OBJETIVO DEL EJERCICIO: Copia sin cambios las líneas de abajo que van desde la que contiene "will tap(997, 211)." hasta la que contiene "will click(869, 597).", ambas incluidas.
☆ ☆ ☆ ☆ ☆ ☆ ☆
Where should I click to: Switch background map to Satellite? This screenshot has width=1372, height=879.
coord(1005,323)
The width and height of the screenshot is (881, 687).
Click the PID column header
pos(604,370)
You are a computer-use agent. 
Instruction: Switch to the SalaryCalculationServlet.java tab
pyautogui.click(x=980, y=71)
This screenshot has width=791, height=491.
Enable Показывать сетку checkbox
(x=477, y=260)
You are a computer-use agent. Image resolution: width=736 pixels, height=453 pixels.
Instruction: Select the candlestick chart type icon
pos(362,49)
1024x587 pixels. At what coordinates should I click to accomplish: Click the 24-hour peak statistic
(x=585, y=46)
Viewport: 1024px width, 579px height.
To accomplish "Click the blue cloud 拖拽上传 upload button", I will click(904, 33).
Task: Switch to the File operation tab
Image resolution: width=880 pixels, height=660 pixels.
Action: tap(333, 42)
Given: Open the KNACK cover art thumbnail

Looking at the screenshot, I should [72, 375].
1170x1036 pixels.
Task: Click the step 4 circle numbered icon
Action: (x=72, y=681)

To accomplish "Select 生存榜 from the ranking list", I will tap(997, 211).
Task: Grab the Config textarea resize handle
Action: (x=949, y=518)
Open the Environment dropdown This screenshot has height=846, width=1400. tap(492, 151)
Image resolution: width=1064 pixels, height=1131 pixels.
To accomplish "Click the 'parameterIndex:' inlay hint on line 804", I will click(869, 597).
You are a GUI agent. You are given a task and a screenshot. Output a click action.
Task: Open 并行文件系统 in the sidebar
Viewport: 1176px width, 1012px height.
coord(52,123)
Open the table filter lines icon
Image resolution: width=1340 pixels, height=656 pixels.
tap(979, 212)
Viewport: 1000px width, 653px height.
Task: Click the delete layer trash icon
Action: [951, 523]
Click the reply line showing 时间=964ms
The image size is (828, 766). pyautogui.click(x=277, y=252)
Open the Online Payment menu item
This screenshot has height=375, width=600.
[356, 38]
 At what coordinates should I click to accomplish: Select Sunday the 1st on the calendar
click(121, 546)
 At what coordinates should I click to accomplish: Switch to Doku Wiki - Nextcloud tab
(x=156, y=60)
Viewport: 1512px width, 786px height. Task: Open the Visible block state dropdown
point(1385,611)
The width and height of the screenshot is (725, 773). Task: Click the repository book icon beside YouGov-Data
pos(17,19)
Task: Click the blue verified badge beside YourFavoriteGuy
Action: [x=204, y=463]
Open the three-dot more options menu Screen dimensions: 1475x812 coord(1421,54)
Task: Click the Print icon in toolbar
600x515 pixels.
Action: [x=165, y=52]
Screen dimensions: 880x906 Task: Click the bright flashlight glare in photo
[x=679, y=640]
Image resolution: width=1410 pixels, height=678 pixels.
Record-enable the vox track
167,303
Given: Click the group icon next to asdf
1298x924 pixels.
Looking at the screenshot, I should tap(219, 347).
☆ ☆ ☆ ☆ ☆ ☆ ☆
RESPUESTA DEL EJERCICIO:
To accomplish "Select 生存榜 from the ranking list", I will tap(997, 211).
Task: Grab the Config textarea resize handle
Action: (x=949, y=518)
Open the Environment dropdown This screenshot has height=846, width=1400. tap(492, 151)
Image resolution: width=1064 pixels, height=1131 pixels.
To accomplish "Click the 'parameterIndex:' inlay hint on line 804", I will click(869, 597).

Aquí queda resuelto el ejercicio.